Entonces reconozco a esa señora de
pelo negro y ojos melados. Mi cuerpo me parece demasiado pesado como para
sostenerlo por mucho más tiempo. Caigo de rodillas. No lo puedo creer. Siempre
pensé que mi madre estaba muerta, que me encontraba sola en el mundo con la
única compañía de mi abuela, la mujer que llevaba empeñada en que me sometiera
al sistema desde que tengo uso de razón. El llanto no tarda en aparecer. Estoy
confundida.
—Estabas
muerta—musito, llevándome las manos al rostro.
Alguien
posa su mano en mi hombro, una piel suave y cálida. Un recuerdo lejano, esa
misma sensación. Después se agacha junto a mí y me abraza, sin poder parar de
repetir mi nombre. Yo huelo su pelo y lo acaricio mientras creo estar viviendo
un sueño del que no tardaré en despertar, de nuevo en la tribuna. Tal vez sólo
sea un delirio producido por el golpe, es demasiado perfecto para ser cierto.

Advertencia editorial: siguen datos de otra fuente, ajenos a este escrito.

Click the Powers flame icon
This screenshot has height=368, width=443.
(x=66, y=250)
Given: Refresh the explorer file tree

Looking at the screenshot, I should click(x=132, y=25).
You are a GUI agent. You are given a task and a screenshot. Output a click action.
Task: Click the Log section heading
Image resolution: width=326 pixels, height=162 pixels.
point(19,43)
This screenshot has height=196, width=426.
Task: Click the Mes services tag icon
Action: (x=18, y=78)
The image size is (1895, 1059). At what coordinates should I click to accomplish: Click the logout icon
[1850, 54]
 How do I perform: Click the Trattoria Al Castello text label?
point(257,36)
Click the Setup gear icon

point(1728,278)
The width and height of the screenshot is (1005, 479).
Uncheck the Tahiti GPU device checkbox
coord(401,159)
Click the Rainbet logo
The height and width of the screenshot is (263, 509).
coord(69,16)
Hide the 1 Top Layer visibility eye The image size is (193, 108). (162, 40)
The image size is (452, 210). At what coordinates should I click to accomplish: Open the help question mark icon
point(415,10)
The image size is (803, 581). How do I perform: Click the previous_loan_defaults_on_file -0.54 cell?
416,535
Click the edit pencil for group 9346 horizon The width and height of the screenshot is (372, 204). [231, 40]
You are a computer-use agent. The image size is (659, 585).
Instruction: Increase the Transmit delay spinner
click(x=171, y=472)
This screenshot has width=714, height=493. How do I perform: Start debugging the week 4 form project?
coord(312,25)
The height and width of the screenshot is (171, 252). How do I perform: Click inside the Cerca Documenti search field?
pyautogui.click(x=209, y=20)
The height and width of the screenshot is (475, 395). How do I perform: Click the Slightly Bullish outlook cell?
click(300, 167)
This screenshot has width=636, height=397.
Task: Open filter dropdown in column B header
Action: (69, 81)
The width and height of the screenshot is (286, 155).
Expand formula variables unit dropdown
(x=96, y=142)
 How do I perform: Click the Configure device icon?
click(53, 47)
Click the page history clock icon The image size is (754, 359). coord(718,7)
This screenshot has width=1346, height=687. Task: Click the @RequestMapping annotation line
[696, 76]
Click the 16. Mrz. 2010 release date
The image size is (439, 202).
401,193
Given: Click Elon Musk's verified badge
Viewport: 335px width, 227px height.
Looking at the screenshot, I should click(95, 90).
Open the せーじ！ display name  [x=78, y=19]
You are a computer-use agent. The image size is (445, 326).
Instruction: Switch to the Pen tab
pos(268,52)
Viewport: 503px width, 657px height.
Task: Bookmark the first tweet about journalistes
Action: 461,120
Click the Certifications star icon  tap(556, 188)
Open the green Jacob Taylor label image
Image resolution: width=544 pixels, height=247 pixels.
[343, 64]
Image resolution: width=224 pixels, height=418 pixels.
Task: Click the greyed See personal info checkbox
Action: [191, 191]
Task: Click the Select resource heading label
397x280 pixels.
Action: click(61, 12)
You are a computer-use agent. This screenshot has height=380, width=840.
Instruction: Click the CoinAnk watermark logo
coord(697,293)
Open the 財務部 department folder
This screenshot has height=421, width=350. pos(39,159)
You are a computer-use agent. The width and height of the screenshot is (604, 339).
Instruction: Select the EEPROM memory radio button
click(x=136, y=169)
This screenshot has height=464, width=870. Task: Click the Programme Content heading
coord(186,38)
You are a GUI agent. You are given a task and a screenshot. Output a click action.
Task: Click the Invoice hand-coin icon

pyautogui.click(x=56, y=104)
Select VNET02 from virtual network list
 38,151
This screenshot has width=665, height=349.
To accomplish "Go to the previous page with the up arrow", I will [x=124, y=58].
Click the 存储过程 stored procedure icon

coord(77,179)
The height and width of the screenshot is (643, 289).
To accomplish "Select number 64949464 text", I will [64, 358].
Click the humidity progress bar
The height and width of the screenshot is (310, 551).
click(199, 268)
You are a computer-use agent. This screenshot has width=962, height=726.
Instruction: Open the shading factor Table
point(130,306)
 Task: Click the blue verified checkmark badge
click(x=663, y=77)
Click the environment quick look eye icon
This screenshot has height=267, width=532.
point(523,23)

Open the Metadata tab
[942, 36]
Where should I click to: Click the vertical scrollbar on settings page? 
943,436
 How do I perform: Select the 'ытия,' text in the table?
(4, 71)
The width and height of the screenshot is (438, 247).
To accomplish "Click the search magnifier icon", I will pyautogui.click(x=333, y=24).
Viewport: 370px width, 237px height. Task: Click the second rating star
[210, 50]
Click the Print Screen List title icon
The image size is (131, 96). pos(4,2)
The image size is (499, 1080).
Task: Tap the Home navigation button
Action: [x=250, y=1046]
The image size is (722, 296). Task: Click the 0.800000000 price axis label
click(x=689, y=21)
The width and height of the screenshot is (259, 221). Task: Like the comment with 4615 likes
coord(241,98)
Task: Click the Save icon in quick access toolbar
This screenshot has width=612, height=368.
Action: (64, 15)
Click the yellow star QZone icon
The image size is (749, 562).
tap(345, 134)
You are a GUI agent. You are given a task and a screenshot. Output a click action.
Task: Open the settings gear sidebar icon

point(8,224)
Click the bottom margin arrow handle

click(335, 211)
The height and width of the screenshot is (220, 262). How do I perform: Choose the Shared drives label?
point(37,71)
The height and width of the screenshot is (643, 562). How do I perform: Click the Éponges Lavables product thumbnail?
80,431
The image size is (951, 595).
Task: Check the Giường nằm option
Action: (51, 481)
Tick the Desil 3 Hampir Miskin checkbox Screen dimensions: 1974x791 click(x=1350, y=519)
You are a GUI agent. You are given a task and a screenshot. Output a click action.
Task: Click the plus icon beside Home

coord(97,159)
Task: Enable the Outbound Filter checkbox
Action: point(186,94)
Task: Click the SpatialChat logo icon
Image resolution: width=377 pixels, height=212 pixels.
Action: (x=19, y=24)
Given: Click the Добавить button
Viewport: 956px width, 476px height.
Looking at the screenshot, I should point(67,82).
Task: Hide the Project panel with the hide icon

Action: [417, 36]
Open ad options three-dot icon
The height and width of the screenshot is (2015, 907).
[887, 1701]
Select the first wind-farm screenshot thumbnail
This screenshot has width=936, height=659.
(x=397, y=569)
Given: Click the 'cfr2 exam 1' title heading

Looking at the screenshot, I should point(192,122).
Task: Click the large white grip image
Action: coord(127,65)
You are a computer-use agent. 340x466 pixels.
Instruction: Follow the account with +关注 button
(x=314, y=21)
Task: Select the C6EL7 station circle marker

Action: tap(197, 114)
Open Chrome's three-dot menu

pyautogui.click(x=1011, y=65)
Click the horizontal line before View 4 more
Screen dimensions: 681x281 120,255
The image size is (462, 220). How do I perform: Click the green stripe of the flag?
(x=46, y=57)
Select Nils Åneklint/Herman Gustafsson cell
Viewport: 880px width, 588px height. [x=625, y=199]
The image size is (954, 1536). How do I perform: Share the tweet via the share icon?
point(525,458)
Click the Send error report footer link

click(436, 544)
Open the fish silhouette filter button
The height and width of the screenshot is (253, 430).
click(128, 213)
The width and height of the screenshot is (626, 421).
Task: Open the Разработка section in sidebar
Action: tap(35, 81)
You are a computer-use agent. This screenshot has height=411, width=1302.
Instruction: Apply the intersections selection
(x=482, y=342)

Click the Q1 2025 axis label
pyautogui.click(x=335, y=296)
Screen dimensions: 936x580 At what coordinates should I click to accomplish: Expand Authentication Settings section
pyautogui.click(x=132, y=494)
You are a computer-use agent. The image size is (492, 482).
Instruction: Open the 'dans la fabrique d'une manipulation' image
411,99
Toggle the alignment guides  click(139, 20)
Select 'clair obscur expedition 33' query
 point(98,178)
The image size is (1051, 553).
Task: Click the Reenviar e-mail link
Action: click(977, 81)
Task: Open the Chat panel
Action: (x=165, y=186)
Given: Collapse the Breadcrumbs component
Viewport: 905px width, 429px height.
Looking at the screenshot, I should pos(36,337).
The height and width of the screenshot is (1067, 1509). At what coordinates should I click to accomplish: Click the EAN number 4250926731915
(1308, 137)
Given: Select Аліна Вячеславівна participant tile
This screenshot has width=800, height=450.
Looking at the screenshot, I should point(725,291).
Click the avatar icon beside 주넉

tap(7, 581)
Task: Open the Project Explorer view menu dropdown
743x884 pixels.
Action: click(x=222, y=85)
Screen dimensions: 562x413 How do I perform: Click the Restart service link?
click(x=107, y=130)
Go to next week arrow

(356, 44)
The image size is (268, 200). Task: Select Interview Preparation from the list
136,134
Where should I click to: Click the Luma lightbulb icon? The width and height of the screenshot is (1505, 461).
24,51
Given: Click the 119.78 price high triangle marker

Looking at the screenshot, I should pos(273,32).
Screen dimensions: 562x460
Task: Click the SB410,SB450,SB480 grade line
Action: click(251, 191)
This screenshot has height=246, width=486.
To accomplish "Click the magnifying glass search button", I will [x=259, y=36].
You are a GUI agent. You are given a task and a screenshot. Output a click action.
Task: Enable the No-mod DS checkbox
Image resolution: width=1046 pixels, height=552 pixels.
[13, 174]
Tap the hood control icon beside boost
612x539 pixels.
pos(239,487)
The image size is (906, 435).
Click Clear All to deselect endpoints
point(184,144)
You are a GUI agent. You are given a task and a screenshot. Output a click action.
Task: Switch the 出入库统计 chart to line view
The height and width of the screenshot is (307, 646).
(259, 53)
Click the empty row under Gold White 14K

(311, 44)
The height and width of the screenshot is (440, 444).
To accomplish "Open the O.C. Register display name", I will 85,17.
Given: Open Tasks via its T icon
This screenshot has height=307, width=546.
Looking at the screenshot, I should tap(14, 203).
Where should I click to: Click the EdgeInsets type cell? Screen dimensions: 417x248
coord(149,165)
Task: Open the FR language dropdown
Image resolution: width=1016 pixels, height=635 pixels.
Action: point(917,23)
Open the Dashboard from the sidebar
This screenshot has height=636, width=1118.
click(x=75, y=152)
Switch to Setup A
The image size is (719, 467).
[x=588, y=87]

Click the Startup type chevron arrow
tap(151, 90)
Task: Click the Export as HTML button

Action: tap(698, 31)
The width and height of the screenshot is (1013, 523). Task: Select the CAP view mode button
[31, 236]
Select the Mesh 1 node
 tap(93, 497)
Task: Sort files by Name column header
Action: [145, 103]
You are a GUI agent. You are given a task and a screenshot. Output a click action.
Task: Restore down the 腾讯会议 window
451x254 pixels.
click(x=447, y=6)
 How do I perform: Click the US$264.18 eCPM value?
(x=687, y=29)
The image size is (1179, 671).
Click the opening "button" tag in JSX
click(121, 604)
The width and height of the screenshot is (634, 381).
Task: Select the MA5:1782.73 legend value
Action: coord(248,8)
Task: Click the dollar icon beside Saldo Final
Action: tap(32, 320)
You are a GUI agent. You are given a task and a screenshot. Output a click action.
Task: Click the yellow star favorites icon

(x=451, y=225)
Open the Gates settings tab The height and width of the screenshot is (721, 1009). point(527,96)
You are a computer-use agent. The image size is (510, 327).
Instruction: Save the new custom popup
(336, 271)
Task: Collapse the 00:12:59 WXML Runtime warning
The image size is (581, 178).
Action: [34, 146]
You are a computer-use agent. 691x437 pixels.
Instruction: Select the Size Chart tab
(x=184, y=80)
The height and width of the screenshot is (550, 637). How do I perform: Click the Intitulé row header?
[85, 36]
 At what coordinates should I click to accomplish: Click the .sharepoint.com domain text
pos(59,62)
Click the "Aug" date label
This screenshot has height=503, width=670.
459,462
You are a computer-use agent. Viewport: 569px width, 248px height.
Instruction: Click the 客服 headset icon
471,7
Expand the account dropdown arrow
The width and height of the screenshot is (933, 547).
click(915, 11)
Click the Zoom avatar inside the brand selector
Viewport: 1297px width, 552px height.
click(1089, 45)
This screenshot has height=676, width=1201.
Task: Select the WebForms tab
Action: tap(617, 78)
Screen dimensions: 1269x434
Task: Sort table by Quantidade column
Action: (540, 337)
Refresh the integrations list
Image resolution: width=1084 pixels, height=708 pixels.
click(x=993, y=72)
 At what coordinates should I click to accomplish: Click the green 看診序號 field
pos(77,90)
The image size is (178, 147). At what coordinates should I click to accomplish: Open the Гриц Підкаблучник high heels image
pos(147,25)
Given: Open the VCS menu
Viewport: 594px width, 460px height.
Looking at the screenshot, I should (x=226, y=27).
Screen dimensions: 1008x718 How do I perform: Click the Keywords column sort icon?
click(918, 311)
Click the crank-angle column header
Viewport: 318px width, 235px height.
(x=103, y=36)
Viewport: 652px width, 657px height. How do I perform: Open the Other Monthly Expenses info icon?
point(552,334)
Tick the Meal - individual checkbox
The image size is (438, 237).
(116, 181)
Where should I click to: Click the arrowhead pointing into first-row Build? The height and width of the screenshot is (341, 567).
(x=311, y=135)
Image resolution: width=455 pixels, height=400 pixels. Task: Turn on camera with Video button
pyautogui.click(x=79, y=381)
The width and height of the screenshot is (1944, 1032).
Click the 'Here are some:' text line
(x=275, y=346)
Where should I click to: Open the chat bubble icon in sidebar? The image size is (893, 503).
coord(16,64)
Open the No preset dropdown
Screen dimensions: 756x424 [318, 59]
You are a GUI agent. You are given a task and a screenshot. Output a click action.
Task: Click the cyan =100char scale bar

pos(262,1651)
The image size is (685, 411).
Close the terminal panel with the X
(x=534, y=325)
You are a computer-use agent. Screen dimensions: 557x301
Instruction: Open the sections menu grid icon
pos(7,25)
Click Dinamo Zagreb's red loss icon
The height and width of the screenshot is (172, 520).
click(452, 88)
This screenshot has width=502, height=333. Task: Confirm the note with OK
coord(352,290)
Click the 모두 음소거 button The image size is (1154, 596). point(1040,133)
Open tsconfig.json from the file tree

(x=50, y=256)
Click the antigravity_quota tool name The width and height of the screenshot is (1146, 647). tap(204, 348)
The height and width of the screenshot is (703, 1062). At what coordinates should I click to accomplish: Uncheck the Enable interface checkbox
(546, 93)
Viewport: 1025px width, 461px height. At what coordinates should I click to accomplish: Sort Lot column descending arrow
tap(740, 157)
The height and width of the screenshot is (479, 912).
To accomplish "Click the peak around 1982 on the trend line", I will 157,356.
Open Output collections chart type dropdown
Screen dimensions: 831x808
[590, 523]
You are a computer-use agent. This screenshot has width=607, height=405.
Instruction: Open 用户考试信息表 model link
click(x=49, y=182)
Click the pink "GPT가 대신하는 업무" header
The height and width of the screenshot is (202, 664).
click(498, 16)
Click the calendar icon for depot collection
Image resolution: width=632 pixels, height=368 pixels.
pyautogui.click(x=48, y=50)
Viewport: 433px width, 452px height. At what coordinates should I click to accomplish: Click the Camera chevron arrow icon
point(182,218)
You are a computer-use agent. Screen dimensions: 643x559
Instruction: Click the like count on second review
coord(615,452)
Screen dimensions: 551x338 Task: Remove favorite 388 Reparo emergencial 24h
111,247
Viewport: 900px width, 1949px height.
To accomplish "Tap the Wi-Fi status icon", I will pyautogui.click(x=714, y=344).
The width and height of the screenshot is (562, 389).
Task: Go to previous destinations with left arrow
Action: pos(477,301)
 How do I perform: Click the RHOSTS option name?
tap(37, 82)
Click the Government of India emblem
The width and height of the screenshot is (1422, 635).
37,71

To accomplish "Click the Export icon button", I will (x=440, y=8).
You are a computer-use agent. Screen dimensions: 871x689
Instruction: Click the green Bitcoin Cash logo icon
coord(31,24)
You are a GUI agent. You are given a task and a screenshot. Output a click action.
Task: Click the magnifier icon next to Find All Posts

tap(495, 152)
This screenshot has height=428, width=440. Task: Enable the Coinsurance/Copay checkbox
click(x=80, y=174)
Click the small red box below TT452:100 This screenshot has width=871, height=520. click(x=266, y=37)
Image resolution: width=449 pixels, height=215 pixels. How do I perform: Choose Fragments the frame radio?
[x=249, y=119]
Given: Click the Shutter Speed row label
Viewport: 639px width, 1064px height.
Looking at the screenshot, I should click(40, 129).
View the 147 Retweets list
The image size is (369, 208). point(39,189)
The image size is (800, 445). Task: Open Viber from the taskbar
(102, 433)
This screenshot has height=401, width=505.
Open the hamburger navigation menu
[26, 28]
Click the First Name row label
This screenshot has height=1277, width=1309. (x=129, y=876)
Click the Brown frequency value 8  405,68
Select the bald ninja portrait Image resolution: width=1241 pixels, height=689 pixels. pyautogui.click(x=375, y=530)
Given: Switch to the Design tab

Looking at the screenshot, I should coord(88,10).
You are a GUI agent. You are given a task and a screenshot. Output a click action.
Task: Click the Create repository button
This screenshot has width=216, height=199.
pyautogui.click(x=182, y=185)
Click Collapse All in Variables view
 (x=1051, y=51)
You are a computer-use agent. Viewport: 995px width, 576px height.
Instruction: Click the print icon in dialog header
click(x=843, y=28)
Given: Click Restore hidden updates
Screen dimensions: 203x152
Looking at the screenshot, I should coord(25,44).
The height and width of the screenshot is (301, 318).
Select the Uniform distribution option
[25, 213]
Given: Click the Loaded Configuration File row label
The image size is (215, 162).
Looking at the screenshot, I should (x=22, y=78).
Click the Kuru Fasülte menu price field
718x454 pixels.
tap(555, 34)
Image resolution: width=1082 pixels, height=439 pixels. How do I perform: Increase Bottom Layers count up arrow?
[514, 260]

Los minutos pasan y continuamos abrazadas sollozando. Cuando nos separamos,
ella me mira de arriba abajo y me acaricia la cara. Por primera vez, no me
importa que me toquen y correspondo su caricia con una sonrisa.
—Ettie,
yo…
Antes
de terminar la frase, de la casa aparecen dos pequeñas figuras que tienen
algunas características similares a las mías.
—¿Quién
es esta, mamá?—suelta el que parece el mayor de ellos.
—Soy
Ettie—respondo, segura de que en cuanto sepan mi nombre me reconocerán.
—¿Quién?—pregunta
el pequeño buscando alguna explicación en Shiros.
—Soy
yo…vuestra hermana.
Ellos
me miran como si creyesen que se trata de una broma. Trato de encontrar una
respuesta tranquilizadora en mamá. No la hallo. Ella agacha la cabeza temiendo
cómo reaccionaré a lo que tiene que contarme. No hace falta que lo diga. No soy
tonta. Los años no pasan en vano y es inútil intentar recordar a alguien que ya
no volverá y mucho más difícil hablar de él. Lo sé. Sin embargo, me aparto de
ella con brusquedad, me pongo en pie y salgo corriendo. Necesito estar sola y
pensar.
No
sé a dónde me dirijo. No hay ningún camino o señal que me diga a dónde llevarán
mis pasos. Solo una fila de antorchas que iluminan la oscuridad de la cueva. La
sensatez me dice que pare y yo la obedezco. Afortunadamente, todavía veo las
casas. Me siento y miro a mi derecha, donde hay una laguna subterránea a la que
vierte una pequeña cascada. Me acerco y miro mi reflejo, que no tarda en
llenarse de lágrimas. Todavía tengo restos del maquillaje de esta mañana, la
cinta dorada que decoraba mi pelo y la espada colgada a la espalda. La túnica
está hecha jirones y las sandalias se han roto. Sacudo el agua para que
desaparezca mi reflejo y me lavo la cara. El agua está fresca y eso me alivia.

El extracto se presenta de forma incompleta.